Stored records
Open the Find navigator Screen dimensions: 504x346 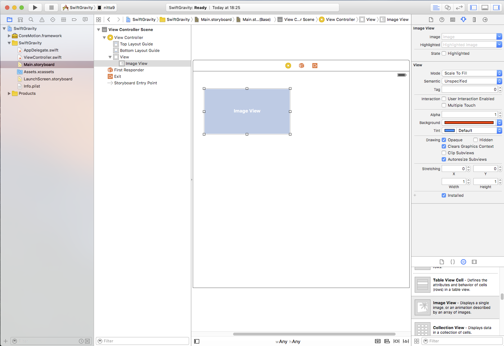coord(31,19)
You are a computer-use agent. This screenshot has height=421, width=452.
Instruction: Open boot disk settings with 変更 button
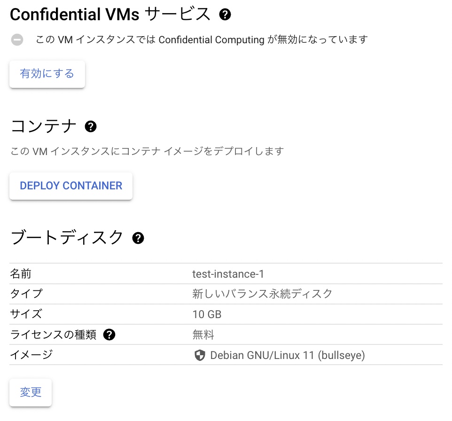point(30,392)
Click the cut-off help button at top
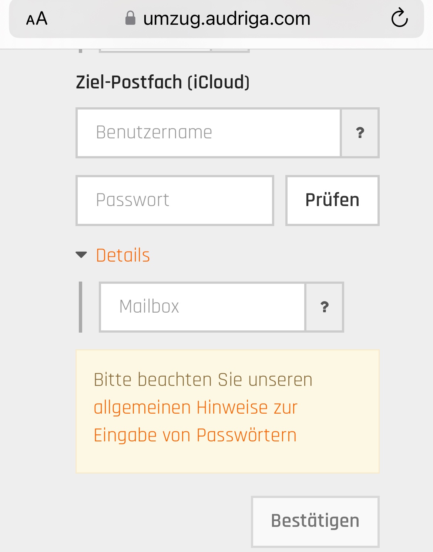Screen dimensions: 433x552 coord(230,50)
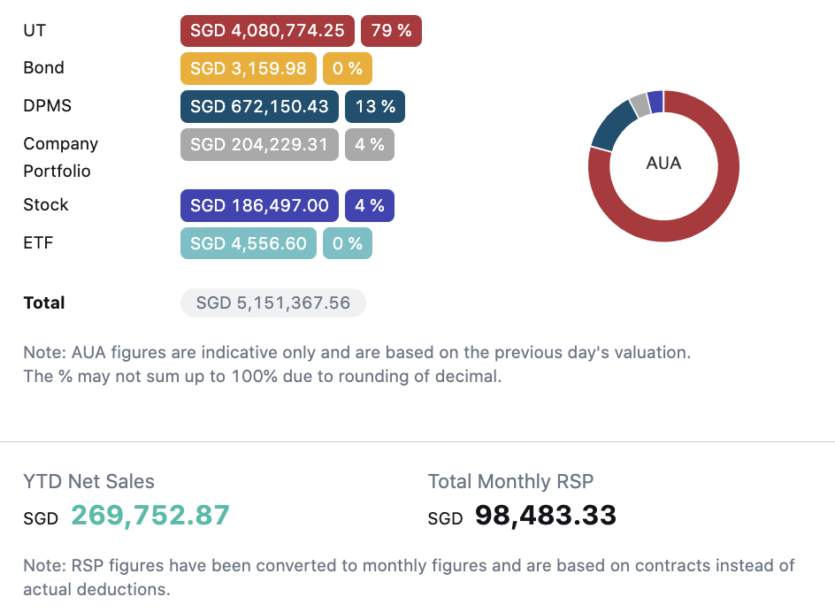Click the Total Monthly RSP value 98,483.33
Viewport: 835px width, 612px height.
(546, 516)
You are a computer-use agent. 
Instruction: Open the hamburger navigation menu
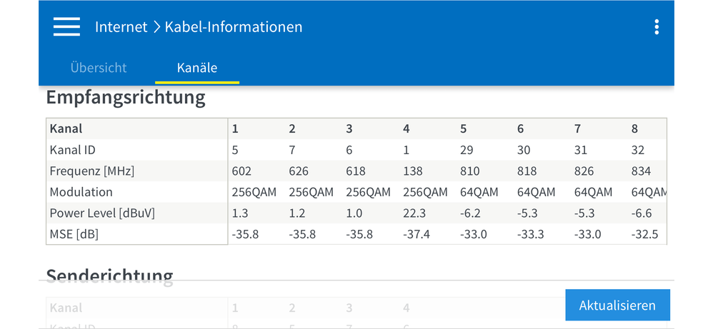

### [Work order]
Copy out every line in the entries above that holds "agent".

### [Finished task]
You are a computer-use agent. This screenshot has height=421, width=452.
You are a computer-use agent. 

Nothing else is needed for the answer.